Premium Advice — Using cash value plans instead of living benefits

By Chris Paterson | December 3, 2007 | Last updated on December 3, 2007
4 min read

(December 2007) The tax-sheltered growth of your client’s hard-earned dollars has long been one of the key benefits of permanent insurance products. The ability to offer similar investment vehicles to other open investments in a “self-directed” type plan (universal life) or a professionally managed balanced portfolio with low volatility (whole life) is an approach that many advisors have been promoting over the last number of years.

Our industry has positioned this additional cash asset as a flexible tool that can solve a number of needs for capital. Oftentimes, a client does not use the asset for the initially intended purpose — supplementing retirement income may turn into a capital creation vehicle that helps support the redemption of interest in a business or partnership. The client may even choose not to access this asset at all and simply opt for a larger estate value.

But one trend has recently emerged with increasing frequency. Over the past five years, many companies have added features that allow clients to access the cash value of their plans upon diagnosis of illness, inability to work or inability to perform daily tasks. Even if the definitions may not be as robust as a stand-alone living benefit product, it can offer another compelling reason for clients to shelter dollars in permanent insurance. And a client who doesn’t qualify for a claim but is suffering from health issues can always take taxable withdrawals from his or her plan or leverage the cash value through policy loans or bank loans.

This practice has prompted some advisors to sell cash value plans as an alternative to living benefits products by claiming that they offer the same benefits and are easier to underwrite, and if the client doesn’t make any claims, they retain their cash value.

While the cash value argument is hard to dispute and the underwriting perception may have some merit (though recent industry stats suggest that the perception is worse than the reality), there needs to be a closer examination as to what the definitions truly cover versus a stand-alone living benefit product. Regardless of the above-mentioned advisor perceptions, we must first ask ourselves, “What are the best financial uses for our clients’ money?”

Like any analysis of what might be best for a client, you need to conduct proper due diligence and examine the options. Let’s look at an example.

David Olson: Male, 40, non-smoker $1 million face amount UL (with no investment bonus and 6% growth rate) 15 pay maximum (approx. $37k/year) Cash value in 20 years = $1 million Cash value in 40 years = $3 million (note — numbers rounded within 5% to avoid any specific company representation)

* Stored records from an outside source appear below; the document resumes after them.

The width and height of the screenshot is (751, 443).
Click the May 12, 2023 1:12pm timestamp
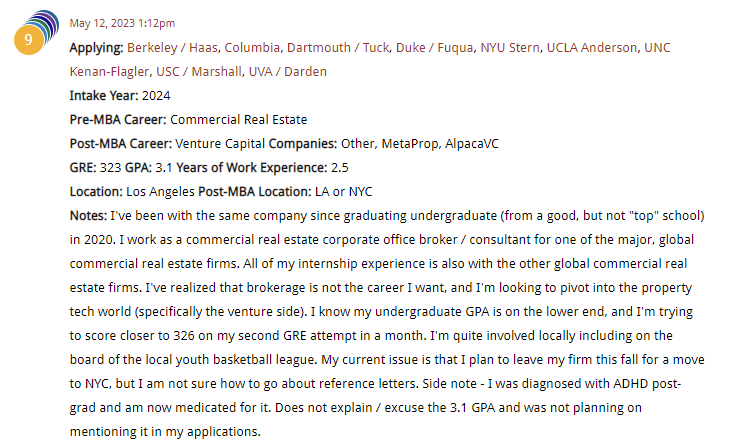[120, 23]
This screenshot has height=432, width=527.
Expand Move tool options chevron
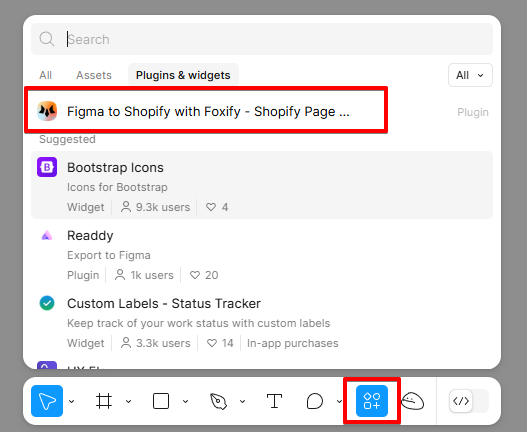point(71,401)
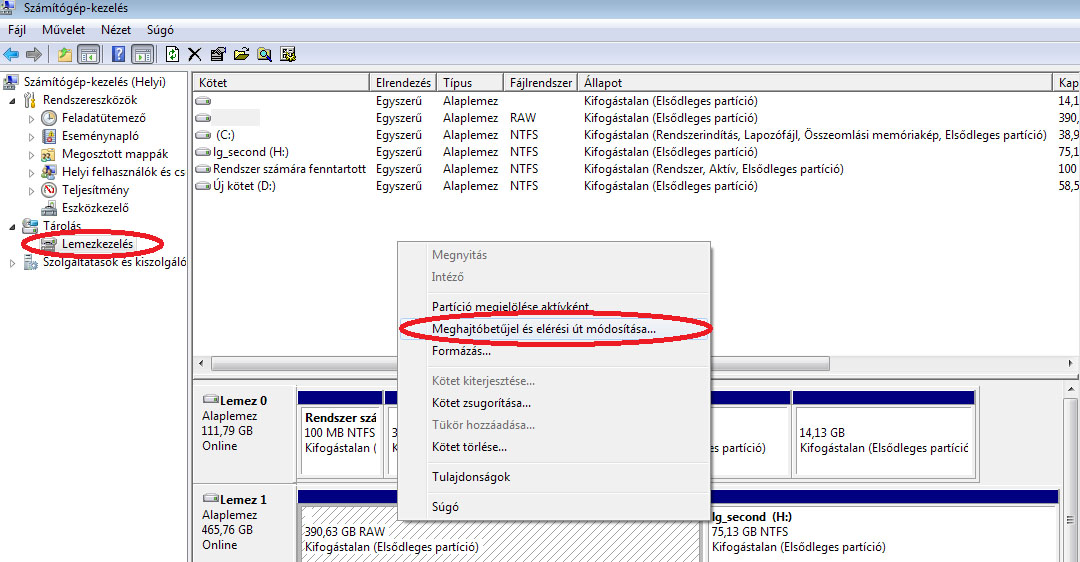Click the green Refresh icon in toolbar
Viewport: 1080px width, 562px height.
173,54
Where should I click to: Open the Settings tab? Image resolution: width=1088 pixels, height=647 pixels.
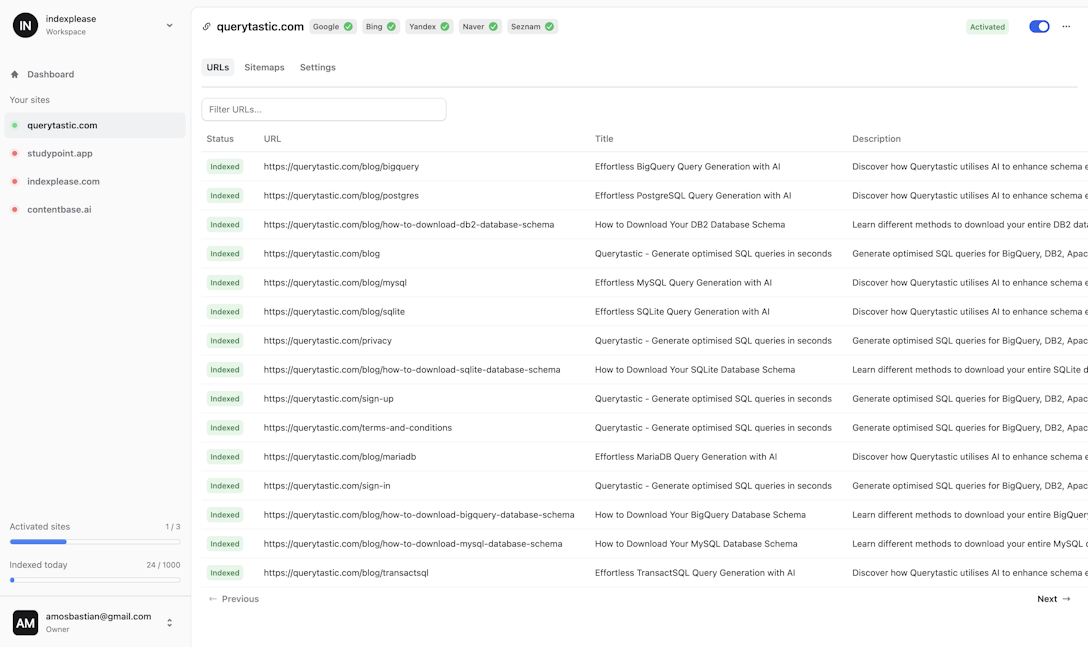tap(317, 67)
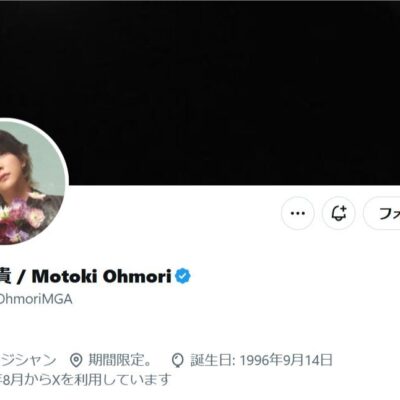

Let’s assume that David has a critical illness event — a heart attack — at age 60. Because he’s able to return to work within 90 days, his disability insurance didn’t pay out. However, he decides to take some time off work with his employer’s blessing to focus on his recovery. His spouse joins him for three months, so their loss in after tax dollars, combined with their living expenses, is $100,000.

David has plenty of money in cash value in his policy. He could withdraw it or take a loan against it. But if he had bought critical illness protection at the same time as he bought his life plan, he could have purchased a level premium plan for $1,077. These same premiums would have had to be invested at a 13.11% guaranteed rate of return after-tax to have created the same $100,000 benefits he’d receive from critical illness insurance. Even though he could use his cash value, the critical illness plan offers much better value for the money in the event of a claim than taking full dollars out of his universal life policy.

As an alternative, let’s assume that David used his cash value to support his aging mother. We’ll say that his mom was 64 when David purchased his policy, and at 82 she began receiving care until she died eight years later. To keep things simple, we’ll say that she needs an additional $2,000 per month above her pensions and other income sources to cover the costs of assisted living. Over eight years, this bill amounts to $192,000. Upon the advice of his advisor, David decides to collateralize his UL plan to a bank and secure a line of credit. At 8% over eight years, this loan will grow to approximately $275,000. Upon her passing, he receives enough of an inheritance to pay off the loan, and his policy is intact with no debt. He’d then be able to access or withdraw from his capital or cash value.

However, his advisor could have recommended that David purchase long-term care insurance on his mother when she was 64 and healthy enough to qualify. They could have put up to $200,000 of benefits in place for his mother at $200 to $300 per month (depending on product structure) from a variety of carriers. If we take the higher end of that price spectrum and compare it to an alternative investment, $3,600 per year would have to be invested each year for 17 years at an after-tax rate of 12.1% to create $200,000 of capital for supporting his mother. Why does this number seem too good to be true? Rates for long-term care aren’t fully guaranteed, and they may not use the entire benefit amount. However, even at 5% growth, $3,600 grows to $97,676 by year 18.

With these examples in mind, it’s clear that your clients could withstand the financial pressures of certain illnesses or disabilities for themselves and their loved ones in either case. However, by incorporating living benefits solutions, they’d still have their cash value intact, and have received great value for their money.

Chris Paterson is vice-president of sales for Manulife Financial.